Using Reference Books

Although you don't usually cite reference materials such as dictionaries and encyclopedias they can 

  • help you narrow and focus your topic
  • define terms you are unsure about
  • provide background information
  • offer important facts and figures
  • lead you to other books and articles on your topic

Dictionary  - This resource defines selected words and terms, confirms spelling, definition and pronunciation, explains how words are used, and helps to locate synonyms and antonyms.

Subject Dictionary - These sources focus on the vocabulary of a subject or discipline. (The Penguin dictionary of science

Directory - This source gives contact information such as names, addresses, and telephone numbers.

Encyclopedia (General) - These sets provide summaries of information and ideas in a comprehensive manner.
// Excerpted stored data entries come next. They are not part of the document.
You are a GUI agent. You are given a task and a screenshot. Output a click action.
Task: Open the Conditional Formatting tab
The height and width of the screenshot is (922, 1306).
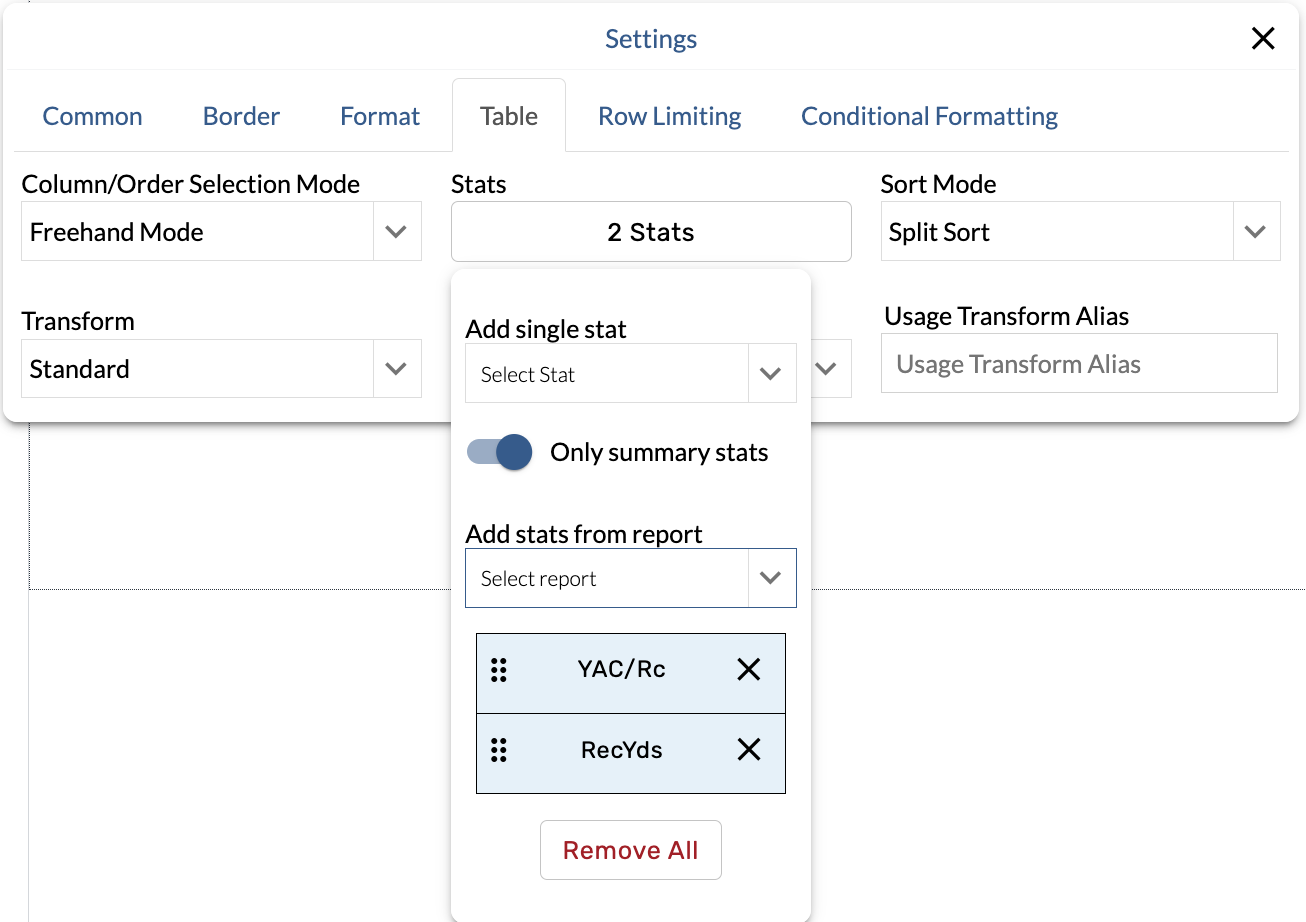(929, 116)
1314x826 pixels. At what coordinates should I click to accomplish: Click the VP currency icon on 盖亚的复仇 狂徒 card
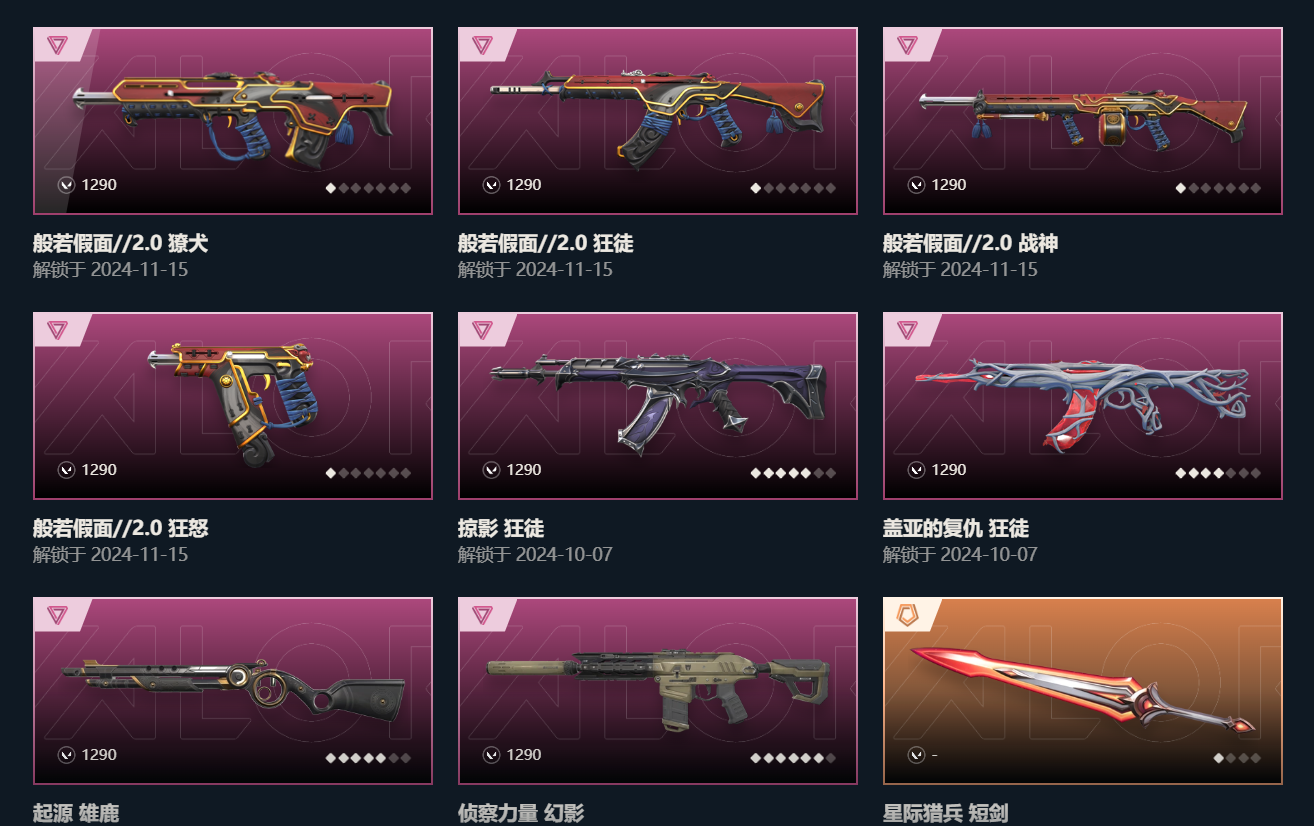[916, 469]
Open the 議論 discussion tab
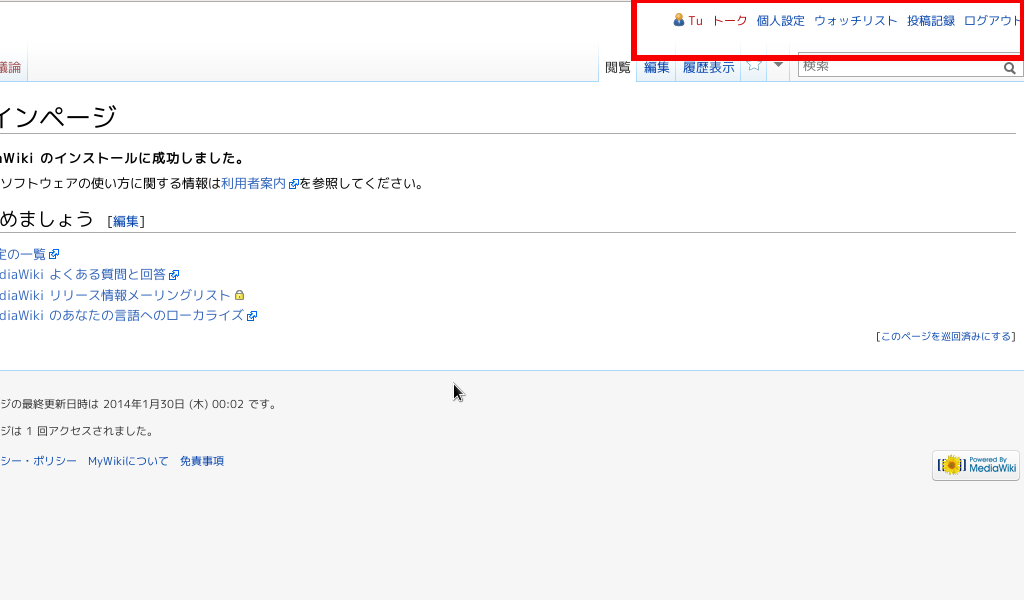1024x600 pixels. tap(10, 67)

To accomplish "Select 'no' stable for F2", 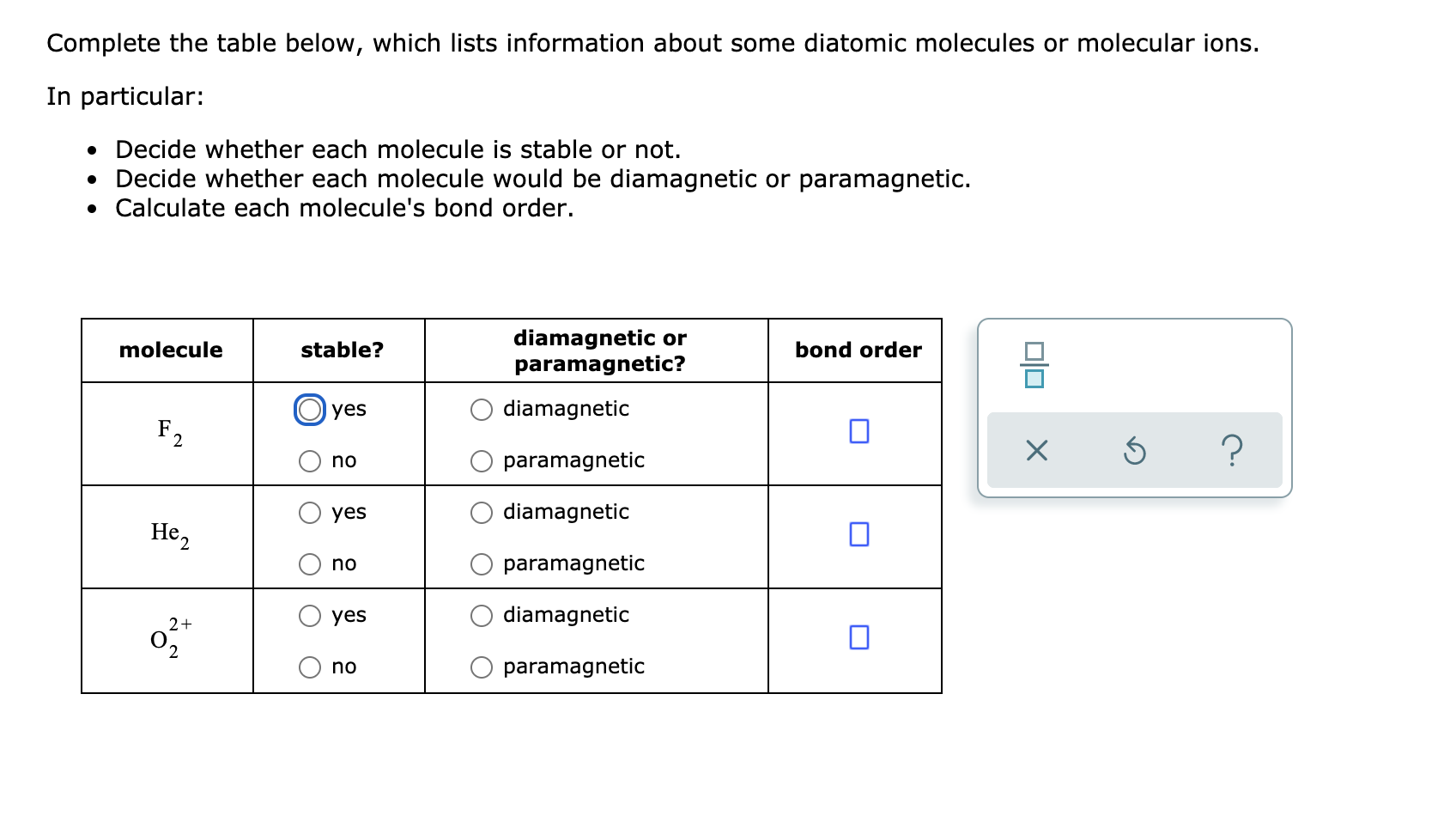I will point(310,461).
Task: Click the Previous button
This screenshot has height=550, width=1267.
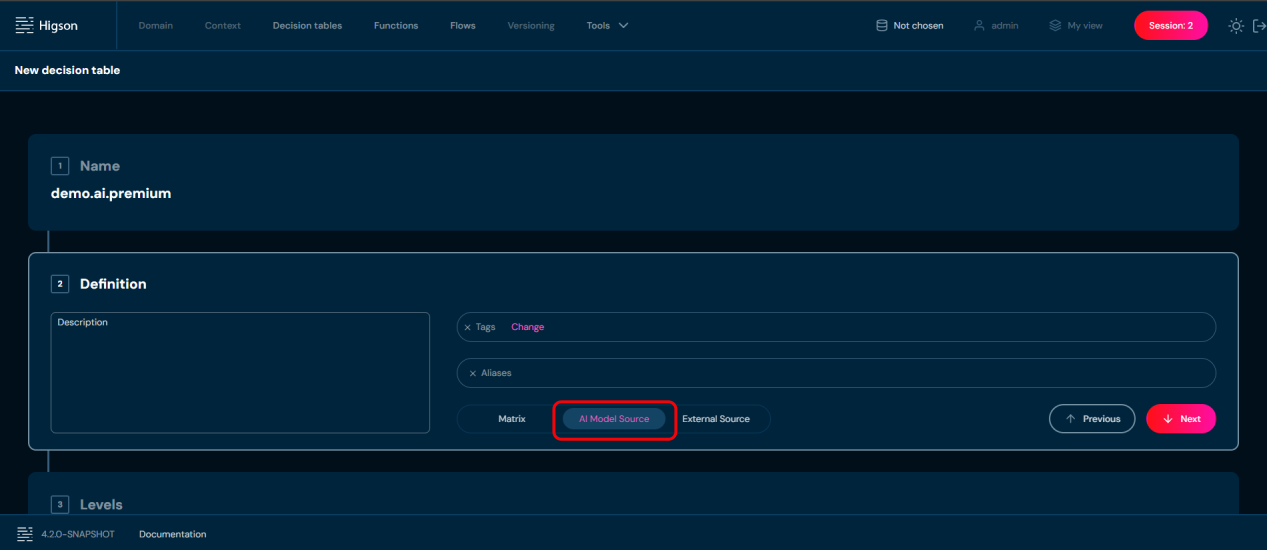Action: tap(1091, 419)
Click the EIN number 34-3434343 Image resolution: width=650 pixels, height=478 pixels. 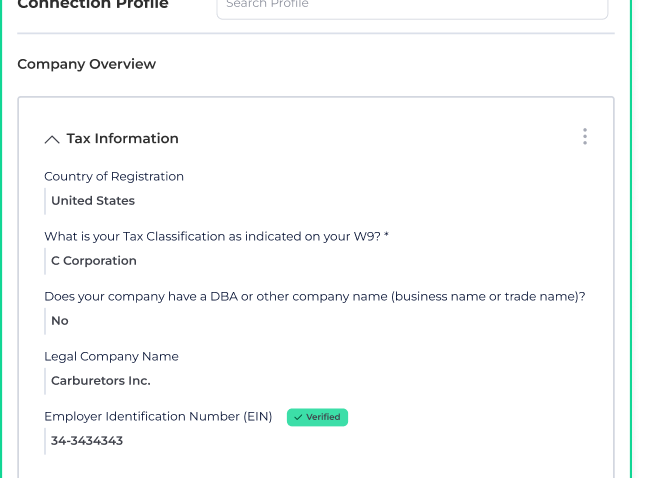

They are useful for providing facts and obtaining a broad survey of a topic. (The encyclopedia Americana)

Subject Encyclopedia  - These sources contain articles on topics within a specific subject. (The encyclopedia of twentieth-century fiction)

Reference Sources

QUICK TIP!...Subject encyclopedias and other reference books are good for background reading on a topic to find out what the general consensus is and what research questions might be viable.

  • Find a selection of print sources available in the reference section on the Communications Header
  • Search the library catalog for reference books by typing "ref AND [your topic]" into the search box.
  • You may need to identify the broader subjects of which your topic is a part in order to find useful reference books (e.g., "music," "popular music," "popular culture," rather than "hip-hop.")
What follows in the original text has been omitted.